▶ WHAT THE TASK ASKS
Copy out the review below of a three-author book on reading the Bible, word for word and in full.

▶ DOCUMENT EXCERPT
###
A Jew, a Protestant, and a Catholic walk into a bar…
…to talk about reading the Bible in light of their scholarly commitment.
Marc Zvi Brettler is the Dora Golding Professor of Biblical Studies at Brandeis University. Peter Enns teaches Biblical Studies at Eastern University. Daniel J. Harrington, S.J. was a Professor of New Testament at Boston College until his recent passing. Together, these three scholars have written a kind of multiview book on reading Scripture in light of critical and religious commitments.
The book opens with a concise history of critical biblical scholarship. Because Brettler is Jewish and Enns is an Old Testament scholar, the specific focus is on the Old Testament in modern historical criticism. After this context is established, each contributor offers an extended essay on his perspective of reading the Bible both critically and religiously. Then, the author gives an example of his critical/religious reading in action. The other two contributors then offer their responses as additional headings within the same chapter. The end of each chapter offers suggestions for further reading more or less in line with the author’s perspective.
In a horrible turn of events, the book has endnotes instead of footnotes. However, the valuable takeaway from this is that the publisher (Oxford) seems to be hinting that this is a book for laypeople. The underlying message is that the critical reading scholars from all perspectives use (Jewish/Protestant/Catholic) is compatible with the religious way the average person in the pew/synagogue reads. The writing is conversational and accessible, but doesn’t shy away from critical discussion. Since the three essays and responses taken together are about 150 pages (which gives you an idea how long each chapter is), it seems reasonable that the average person could make their way through the book and learn how to read the Bible the way the scholars do.
###
▶ DATA PROVIDED

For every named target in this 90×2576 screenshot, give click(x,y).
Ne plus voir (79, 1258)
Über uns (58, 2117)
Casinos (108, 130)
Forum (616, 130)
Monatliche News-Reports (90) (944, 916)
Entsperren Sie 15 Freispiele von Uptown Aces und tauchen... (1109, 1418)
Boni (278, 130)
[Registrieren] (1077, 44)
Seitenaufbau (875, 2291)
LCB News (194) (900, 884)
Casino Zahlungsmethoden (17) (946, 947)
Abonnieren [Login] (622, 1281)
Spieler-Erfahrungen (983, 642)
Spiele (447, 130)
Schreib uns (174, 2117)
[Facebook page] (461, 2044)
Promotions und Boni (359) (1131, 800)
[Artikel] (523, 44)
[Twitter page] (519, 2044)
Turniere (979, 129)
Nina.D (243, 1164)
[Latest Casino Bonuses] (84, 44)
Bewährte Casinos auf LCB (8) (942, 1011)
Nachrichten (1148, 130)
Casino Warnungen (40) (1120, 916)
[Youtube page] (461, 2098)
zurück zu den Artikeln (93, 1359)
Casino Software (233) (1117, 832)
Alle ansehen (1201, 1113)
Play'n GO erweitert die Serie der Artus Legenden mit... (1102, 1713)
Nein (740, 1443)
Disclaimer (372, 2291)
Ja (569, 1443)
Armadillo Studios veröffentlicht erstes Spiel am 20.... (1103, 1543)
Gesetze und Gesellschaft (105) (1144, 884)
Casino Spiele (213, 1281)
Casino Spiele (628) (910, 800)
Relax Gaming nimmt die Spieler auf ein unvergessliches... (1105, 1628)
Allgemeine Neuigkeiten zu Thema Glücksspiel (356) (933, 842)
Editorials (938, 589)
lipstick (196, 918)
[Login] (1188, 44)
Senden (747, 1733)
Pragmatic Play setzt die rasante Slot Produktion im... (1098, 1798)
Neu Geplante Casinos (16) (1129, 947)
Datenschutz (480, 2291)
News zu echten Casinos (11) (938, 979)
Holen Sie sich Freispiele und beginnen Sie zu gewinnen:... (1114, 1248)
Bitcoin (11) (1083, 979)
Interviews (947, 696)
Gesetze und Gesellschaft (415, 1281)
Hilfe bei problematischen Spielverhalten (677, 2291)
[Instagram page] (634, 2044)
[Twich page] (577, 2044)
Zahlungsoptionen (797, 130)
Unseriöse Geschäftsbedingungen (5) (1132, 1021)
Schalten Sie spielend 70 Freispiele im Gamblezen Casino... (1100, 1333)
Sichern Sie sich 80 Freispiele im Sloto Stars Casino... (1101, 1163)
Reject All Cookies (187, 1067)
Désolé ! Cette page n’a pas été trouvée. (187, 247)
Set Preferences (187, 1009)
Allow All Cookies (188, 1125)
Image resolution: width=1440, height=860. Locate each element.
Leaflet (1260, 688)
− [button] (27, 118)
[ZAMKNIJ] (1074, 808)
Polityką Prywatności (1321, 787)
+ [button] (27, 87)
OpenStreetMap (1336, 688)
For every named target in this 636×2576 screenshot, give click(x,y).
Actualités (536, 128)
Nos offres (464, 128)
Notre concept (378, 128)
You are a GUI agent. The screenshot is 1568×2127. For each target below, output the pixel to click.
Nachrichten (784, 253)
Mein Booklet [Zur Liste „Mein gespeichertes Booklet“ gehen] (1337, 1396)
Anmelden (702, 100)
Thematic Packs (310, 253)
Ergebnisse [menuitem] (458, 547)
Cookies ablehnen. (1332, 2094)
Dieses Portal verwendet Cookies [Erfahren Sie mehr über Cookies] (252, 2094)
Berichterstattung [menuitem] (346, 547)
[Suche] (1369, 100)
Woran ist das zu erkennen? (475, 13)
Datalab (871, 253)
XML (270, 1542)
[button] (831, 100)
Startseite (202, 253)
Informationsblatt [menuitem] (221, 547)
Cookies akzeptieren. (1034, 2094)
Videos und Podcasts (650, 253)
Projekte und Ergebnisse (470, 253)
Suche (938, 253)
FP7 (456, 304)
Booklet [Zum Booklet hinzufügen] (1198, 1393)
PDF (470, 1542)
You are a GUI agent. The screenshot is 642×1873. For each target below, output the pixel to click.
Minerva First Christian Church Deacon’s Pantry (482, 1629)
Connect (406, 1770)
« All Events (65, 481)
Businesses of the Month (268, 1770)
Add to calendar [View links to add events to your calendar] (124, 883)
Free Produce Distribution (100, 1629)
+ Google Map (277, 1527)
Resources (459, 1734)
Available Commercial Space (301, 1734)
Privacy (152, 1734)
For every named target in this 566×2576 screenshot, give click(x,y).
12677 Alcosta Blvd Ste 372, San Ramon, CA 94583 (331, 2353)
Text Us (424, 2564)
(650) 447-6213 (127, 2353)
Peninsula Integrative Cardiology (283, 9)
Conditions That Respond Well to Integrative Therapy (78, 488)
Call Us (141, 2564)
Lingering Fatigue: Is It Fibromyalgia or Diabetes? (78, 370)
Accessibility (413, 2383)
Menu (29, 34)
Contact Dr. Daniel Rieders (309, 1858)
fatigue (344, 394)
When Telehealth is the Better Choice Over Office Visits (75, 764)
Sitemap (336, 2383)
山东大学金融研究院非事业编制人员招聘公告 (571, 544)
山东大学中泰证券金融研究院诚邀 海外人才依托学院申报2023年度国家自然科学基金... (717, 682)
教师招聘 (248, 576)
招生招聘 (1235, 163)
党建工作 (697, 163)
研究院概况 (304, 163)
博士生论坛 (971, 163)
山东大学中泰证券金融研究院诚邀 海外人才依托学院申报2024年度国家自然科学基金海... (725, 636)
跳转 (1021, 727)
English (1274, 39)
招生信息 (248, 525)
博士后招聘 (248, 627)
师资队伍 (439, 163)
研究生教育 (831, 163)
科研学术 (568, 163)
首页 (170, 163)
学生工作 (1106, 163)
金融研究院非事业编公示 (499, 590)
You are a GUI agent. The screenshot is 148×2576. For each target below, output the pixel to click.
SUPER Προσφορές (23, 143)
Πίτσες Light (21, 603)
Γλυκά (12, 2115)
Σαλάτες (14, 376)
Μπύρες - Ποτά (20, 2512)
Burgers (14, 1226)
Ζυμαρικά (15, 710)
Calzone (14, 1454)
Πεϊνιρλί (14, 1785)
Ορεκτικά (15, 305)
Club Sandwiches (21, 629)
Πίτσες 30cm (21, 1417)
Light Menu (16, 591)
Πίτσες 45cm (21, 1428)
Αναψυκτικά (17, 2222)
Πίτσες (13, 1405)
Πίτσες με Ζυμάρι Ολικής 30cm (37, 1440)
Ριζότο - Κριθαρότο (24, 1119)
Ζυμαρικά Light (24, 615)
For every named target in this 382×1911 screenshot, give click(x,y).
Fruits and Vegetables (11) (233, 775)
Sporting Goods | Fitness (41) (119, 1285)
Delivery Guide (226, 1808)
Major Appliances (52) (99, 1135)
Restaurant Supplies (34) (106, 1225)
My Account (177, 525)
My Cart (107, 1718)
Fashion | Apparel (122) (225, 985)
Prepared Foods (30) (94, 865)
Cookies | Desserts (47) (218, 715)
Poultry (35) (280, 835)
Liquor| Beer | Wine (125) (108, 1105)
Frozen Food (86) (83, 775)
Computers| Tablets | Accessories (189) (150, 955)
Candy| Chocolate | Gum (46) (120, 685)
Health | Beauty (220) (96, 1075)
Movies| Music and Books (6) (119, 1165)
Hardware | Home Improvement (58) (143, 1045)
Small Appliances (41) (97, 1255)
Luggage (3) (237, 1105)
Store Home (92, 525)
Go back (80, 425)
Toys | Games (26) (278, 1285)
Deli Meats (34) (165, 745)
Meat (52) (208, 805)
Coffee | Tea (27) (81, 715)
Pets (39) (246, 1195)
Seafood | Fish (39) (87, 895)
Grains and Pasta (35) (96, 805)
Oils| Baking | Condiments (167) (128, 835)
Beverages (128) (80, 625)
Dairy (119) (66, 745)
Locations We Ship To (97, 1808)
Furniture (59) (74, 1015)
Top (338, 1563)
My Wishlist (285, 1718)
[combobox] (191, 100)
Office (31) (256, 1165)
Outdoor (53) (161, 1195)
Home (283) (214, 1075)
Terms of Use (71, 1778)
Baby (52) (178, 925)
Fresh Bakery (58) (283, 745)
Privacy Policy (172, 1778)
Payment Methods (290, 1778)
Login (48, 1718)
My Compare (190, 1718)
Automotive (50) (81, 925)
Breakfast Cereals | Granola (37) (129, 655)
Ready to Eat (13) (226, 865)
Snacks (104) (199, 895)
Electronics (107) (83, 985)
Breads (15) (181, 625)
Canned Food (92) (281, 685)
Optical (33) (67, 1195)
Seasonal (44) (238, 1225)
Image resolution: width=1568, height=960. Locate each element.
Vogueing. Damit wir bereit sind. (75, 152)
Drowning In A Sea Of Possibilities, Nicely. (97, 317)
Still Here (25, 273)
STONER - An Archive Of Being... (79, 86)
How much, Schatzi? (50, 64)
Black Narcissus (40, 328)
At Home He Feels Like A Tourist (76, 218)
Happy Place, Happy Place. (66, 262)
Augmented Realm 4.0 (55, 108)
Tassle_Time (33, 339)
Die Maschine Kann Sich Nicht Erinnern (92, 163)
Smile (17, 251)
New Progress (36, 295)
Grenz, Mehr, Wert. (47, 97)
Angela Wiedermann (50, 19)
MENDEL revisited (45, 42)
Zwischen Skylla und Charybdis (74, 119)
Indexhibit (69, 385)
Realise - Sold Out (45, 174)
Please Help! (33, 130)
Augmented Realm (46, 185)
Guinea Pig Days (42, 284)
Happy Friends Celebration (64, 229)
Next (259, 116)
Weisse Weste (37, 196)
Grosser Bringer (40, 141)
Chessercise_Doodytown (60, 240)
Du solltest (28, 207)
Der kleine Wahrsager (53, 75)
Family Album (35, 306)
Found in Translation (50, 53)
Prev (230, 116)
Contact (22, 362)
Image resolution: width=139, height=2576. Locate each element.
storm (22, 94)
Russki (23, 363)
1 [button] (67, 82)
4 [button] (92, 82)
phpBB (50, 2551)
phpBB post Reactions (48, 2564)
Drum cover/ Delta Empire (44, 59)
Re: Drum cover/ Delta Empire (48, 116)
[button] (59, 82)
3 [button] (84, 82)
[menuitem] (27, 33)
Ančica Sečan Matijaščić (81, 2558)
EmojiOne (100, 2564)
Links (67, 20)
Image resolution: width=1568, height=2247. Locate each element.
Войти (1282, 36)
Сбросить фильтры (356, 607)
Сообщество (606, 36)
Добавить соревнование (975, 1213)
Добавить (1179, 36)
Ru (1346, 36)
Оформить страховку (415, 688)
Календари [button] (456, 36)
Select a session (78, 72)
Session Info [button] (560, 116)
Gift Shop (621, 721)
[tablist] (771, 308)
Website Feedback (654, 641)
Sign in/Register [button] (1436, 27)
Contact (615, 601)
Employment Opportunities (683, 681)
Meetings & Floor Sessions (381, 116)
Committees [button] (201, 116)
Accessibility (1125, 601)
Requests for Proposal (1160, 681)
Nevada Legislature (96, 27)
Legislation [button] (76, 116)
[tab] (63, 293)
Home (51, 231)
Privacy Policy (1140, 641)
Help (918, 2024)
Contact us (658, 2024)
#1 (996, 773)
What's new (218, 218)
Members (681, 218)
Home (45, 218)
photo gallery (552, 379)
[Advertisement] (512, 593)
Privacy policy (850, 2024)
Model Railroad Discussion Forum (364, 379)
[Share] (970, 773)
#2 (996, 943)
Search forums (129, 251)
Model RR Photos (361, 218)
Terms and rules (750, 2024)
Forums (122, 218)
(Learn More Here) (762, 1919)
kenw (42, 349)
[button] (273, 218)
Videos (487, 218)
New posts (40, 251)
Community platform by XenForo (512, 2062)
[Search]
###
▶ EXPECTED OUTPUT
A Jew, a Protestant, and a Catholic walk into a bar…
…to talk about reading the Bible in light of their scholarly commitment.
Marc Zvi Brettler is the Dora Golding Professor of Biblical Studies at Brandeis University. Peter Enns teaches Biblical Studies at Eastern University. Daniel J. Harrington, S.J. was a Professor of New Testament at Boston College until his recent passing. Together, these three scholars have written a kind of multiview book on reading Scripture in light of critical and religious commitments.
The book opens with a concise history of critical biblical scholarship. Because Brettler is Jewish and Enns is an Old Testament scholar, the specific focus is on the Old Testament in modern historical criticism. After this context is established, each contributor offers an extended essay on his perspective of reading the Bible both critically and religiously. Then, the author gives an example of his critical/religious reading in action. The other two contributors then offer their responses as additional headings within the same chapter. The end of each chapter offers suggestions for further reading more or less in line with the author’s perspective.
In a horrible turn of events, the book has endnotes instead of footnotes. However, the valuable takeaway from this is that the publisher (Oxford) seems to be hinting that this is a book for laypeople. The underlying message is that the critical reading scholars from all perspectives use (Jewish/Protestant/Catholic) is compatible with the religious way the average person in the pew/synagogue reads. The writing is conversational and accessible, but doesn’t shy away from critical discussion. Since the three essays and responses taken together are about 150 pages (which gives you an idea how long each chapter is), it seems reasonable that the average person could make their way through the book and learn how to read the Bible the way the scholars do.